Stored records:
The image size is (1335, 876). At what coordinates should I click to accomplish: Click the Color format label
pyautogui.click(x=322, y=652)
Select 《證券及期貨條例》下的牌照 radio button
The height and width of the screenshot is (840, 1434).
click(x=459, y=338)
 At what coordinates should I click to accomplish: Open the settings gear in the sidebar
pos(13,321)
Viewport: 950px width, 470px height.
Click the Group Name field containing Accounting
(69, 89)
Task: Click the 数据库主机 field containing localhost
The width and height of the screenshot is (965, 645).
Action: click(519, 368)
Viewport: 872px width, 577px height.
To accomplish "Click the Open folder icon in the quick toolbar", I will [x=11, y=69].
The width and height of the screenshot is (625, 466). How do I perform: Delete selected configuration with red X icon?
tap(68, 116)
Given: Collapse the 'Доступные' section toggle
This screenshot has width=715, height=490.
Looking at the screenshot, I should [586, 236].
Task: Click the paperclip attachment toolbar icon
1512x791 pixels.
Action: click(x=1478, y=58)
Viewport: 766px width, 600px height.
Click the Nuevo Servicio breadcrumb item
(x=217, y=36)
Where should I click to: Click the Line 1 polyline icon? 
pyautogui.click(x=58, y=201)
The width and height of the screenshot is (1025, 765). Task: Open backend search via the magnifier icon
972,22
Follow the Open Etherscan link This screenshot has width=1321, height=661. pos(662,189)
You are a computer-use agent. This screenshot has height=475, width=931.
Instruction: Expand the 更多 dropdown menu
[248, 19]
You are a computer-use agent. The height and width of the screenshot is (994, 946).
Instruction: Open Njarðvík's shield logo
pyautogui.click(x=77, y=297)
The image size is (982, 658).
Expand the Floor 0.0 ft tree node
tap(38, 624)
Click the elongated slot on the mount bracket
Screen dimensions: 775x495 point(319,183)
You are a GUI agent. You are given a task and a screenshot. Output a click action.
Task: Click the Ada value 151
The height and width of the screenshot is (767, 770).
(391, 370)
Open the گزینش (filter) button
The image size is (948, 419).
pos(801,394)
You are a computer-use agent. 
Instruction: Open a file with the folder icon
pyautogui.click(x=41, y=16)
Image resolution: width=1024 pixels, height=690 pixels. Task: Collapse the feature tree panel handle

* EXERCISE DESCRIPTION
Only the lines above that hold "computer" are wanted. Show every one of them.

* SOLUTION
You are a computer-use agent. This screenshot has height=475, width=931.
You are a computer-use agent. The height and width of the screenshot is (994, 946).
You are a computer-use agent. 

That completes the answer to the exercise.